Jon Holman is a San Francisco-based recruiter who has hired roughly 40 general partners and five times as many CEOs in his nearly 30-year career. His clients include Accel Partners, Lightspeed Venture Partners, Mayfield Fund and Opus Capital, among about 50 others. Earlier today, we spoke about the venture industry, how quickly it’s contracting and where many VCs may next find themselves.
Yesterday, a reader seemed to take issue with the word “exodus” to describe what’s happening in the venture industry right now. But it does seem like many more VCs are leaving the industry than joining it or finding homes at other firms.
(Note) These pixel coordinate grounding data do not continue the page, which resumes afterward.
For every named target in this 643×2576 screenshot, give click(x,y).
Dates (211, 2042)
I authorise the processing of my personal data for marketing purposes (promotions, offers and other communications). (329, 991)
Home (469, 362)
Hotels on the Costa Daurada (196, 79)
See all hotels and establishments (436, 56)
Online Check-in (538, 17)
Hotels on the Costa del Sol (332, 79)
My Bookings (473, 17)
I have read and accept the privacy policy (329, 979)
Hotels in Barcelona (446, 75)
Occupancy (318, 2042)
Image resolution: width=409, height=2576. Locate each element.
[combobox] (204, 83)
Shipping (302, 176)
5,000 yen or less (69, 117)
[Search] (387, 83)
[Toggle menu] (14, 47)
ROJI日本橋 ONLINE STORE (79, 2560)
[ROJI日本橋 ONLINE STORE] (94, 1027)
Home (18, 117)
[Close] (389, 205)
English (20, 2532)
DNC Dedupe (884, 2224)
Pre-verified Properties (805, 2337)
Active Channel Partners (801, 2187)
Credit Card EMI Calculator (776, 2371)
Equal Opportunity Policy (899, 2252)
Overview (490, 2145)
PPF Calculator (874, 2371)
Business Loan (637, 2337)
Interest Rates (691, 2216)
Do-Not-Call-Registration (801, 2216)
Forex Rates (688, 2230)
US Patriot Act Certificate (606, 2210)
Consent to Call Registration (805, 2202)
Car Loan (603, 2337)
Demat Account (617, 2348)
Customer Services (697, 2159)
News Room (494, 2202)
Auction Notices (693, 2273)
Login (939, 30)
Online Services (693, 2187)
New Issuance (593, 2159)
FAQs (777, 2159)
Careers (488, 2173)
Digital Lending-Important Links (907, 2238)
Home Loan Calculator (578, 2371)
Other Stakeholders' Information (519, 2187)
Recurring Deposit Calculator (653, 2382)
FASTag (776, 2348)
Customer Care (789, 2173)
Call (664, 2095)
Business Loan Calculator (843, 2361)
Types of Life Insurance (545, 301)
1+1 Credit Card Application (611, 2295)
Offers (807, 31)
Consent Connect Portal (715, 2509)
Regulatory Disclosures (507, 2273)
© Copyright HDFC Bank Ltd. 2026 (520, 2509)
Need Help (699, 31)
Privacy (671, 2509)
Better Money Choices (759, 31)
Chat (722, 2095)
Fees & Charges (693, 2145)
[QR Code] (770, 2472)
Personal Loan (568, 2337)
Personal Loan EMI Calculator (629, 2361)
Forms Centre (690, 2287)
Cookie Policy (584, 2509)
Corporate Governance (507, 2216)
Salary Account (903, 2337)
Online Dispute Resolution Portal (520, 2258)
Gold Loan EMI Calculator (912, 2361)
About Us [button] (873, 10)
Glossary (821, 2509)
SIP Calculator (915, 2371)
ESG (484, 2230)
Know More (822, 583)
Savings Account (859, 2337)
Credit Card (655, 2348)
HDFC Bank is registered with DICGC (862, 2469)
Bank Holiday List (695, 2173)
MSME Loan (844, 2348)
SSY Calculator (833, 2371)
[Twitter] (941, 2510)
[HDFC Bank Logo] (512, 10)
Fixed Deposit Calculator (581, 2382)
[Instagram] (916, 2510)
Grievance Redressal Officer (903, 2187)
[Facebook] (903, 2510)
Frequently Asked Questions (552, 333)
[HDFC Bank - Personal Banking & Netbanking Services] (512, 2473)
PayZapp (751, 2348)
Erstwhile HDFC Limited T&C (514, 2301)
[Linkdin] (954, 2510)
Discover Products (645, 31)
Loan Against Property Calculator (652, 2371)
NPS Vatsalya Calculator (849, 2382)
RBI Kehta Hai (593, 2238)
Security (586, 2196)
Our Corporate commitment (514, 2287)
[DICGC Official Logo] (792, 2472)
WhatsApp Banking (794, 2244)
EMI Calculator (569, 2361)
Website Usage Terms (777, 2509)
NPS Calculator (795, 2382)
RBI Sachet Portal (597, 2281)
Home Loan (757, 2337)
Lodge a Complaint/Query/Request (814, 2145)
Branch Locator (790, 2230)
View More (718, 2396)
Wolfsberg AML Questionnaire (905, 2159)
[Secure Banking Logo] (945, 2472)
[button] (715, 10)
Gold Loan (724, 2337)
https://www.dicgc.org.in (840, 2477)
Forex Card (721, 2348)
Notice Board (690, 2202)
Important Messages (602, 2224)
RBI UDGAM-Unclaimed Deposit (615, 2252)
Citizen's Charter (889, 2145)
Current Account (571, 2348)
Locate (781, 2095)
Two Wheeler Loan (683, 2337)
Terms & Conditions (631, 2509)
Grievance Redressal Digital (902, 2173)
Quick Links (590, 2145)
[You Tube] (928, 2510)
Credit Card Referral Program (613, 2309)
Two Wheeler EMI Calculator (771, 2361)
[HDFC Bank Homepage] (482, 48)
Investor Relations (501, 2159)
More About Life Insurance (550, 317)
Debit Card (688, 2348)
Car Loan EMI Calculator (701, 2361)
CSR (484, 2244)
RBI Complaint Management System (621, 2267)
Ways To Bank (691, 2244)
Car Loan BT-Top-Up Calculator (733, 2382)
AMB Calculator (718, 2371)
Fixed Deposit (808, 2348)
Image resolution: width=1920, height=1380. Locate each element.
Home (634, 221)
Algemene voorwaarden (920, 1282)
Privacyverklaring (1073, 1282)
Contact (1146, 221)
What are you seeing?
There’s a lot of movement; there’s no doubt about that — except “exodus” implies that they are leaving by choice, and that’s not generally the case. It’s not just 10 or 20 or 30 people who are looking for new jobs. A lot of people have to find something new to do.
This isn’t the first time that the population of VCs will go down, but this will be the biggest percentage. And they’ll all have to go somewhere.
Is anyone hiring?
I’m doing one GP search. Highland [Capital Partners] has been doing a GP search for a year now. But it has to be a group of firms you could count on one hand [that are hiring], which, by the way, I think is good. There’ve been way too many people and way too much money in the industry in recent years. Of course, that doesn’t mean it isn’t painful.
Are VCs still trying to land other jobs in the industry or do most recognize the writing on the wall?
I’m still getting a lot of calls from VCs who either want to leave the firms they’re with or have already left the firms they were with. I’m probably hearing from three times as many people as a year or two ago. That fact that there aren’t a lot of VC jobs doesn’t mean there are none. And a lot of VCs have had successful lives, so they don’t throw in the towel easily.
I literally don’t know of anyone who hasn’t first spent a lot of time trying to find something else in VC before saying, nah, this isn’t happening.
Some seem to be starting their own companies, like Sim Simeonov, who just left Polaris Ventures to form a startup advisory. Is that becoming a more natural path?
It depends on what they were before. If they came out of Stanford’s business school and went directly into VC, there’s no special reason to think that they’d be good entrepreneurs. I don’t think most VCs without operating experience are going to leave the industry and try to go and start a company. That said, I think inevitably there will be many more people starting their own companies than we’ve already seen.
Where else will we see VCs land?
Some people from second-tier firms might wind up in other firms without a partner title, or as venture partners instead of general partners or in some hybrid relationship that’s somewhere in between.
Others whose firms have done later-stage investing might join buyout kinds of things, like Paul Bartlett [long a GP at the Sprout Group who joined Rho Venture Partners in 2007 to focus on late-stage and growth equity deals]. There’s some of that.
But many of them will attempt to work with entrepreneurs, putting in angel money if they have it, or finding people to put in angel money. I think that’s the most obvious way to go.
You make it sound like these transitions have yet to come. Where are we in the whole downsizing process?
For all the upset we’ve already seen, we’re probably relatively early in the stages of people getting out of VC. Someone could know now they can’t raise another fund, but they could have another year or two of things to do in the industry before they’re forced to find something else. A lot of funds raised in 2000 are coming to the end of their lives. All the people in those firms are going to have to go elsewhere.